Il pretesto estetico

Sulla copertina del disco di Battiato La voce del padrone (1981) — il primo lp italiano a superare il milione di copie vendute — l’autore esibisce un antesignano codino, ed è circondato da una cornice azzurra. Con quasi una decade d’anticipo l’artista siciliano mette in scena una doppia simbologia che è destinata a entrare nel cuore di tutti quelli che Baggio l’hanno amato.

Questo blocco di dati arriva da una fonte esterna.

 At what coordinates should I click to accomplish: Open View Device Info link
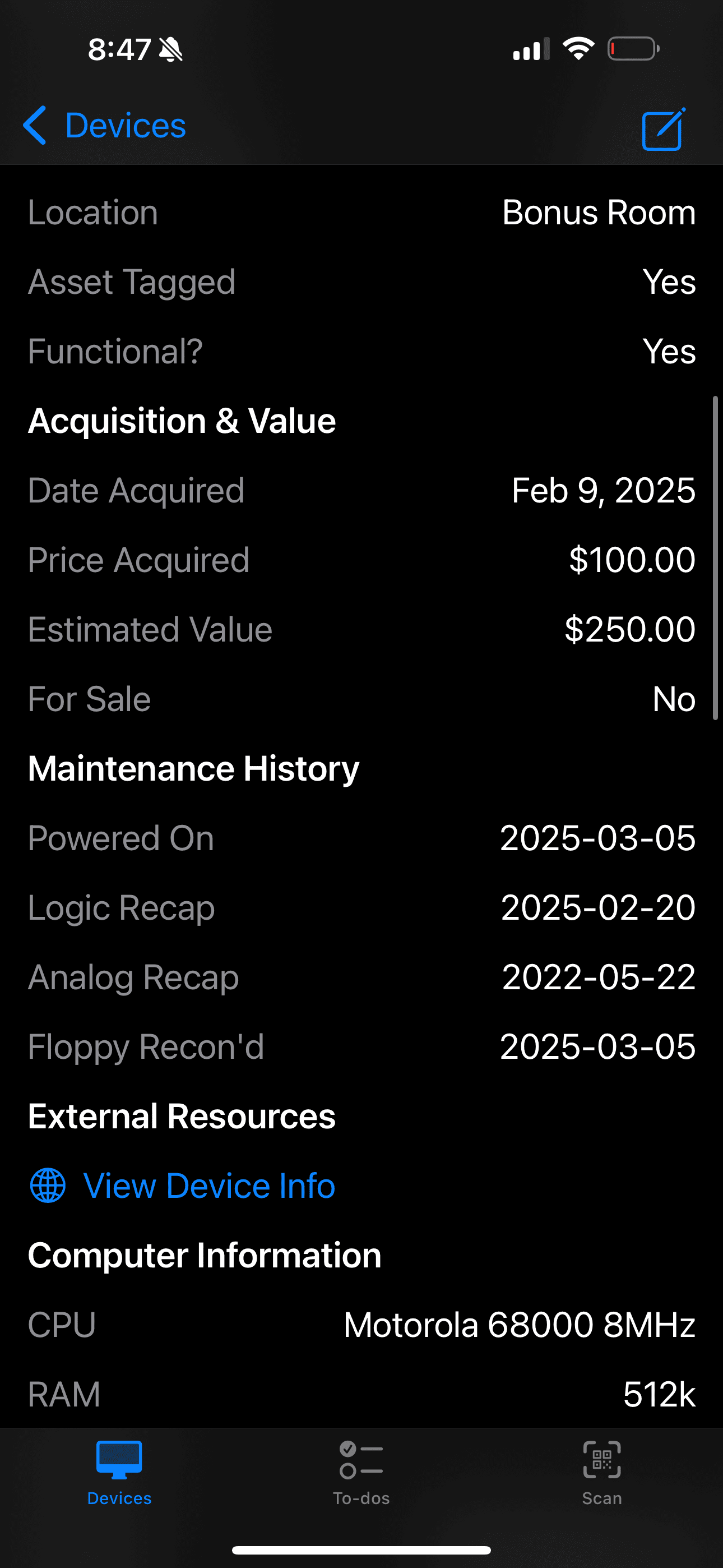tap(208, 1185)
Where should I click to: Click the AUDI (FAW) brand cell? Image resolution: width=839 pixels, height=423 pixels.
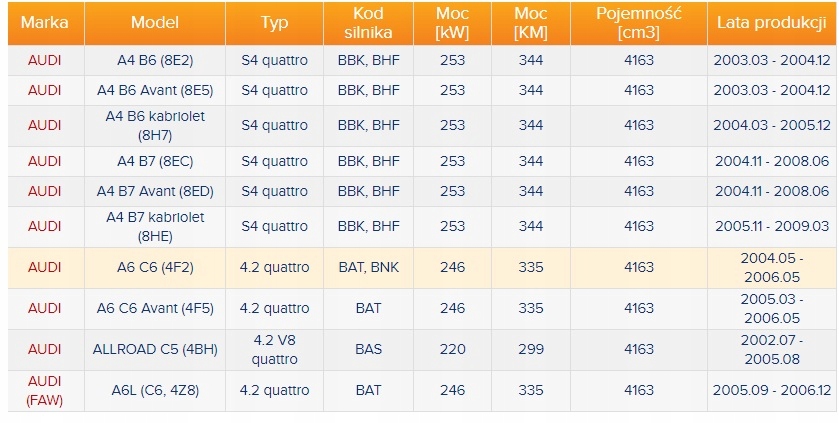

Sette punizioni sotto l’incrocio

Si tratta del primo vero album di grande successo che abbia rotto con qualsiasi tradizione musicale italiana precedente. Sonorità eleganti che definire new wave è riduttivo e anche ottuso. Un album solitario perché denso ma minimale, come lo stesso Roby, cerebrale nella visione di gioco ma rapido e genuino come un lungo dribbling palla al piede. Sette pezzi pregiati come sette punizioni sotto l’incrocio. Allo stesso modo Roberto Baggio non è un simbolo del calcio italiano o dell’Italia in generale, ma un patrimonio di entrambe le realtà, qualcosa che più che esibito andrebbe protetto, come le specie rare. Uno che i tratti “tipici” dell’italiano, quelli che rimpolpano i pregiudizi di mezzo mondo, non ce li ha mai avuti.

Il paradosso del titolo

Fantasioso ma introverso, mite ma pronto a fare l’antipatico quando sommerso da immondizie calcistiche invece che musicali, mosso da uno spirito che trascende l’individualismo fino a risultare vagamente anarchico, Baggio non è mai riuscito a piegarsi alle esigenze di nessun allenatore. Piuttosto che sentirsi in dovere di andarci d’accordo per forza, anzi, s’è abituato alla valigia sempre pronta, a fare il protagonista in piazze minori. Buffo che il titolo dell’album, La voce del padrone, sia quella a cui il miglior calciatore italiano di sempre non ha mai obbedito.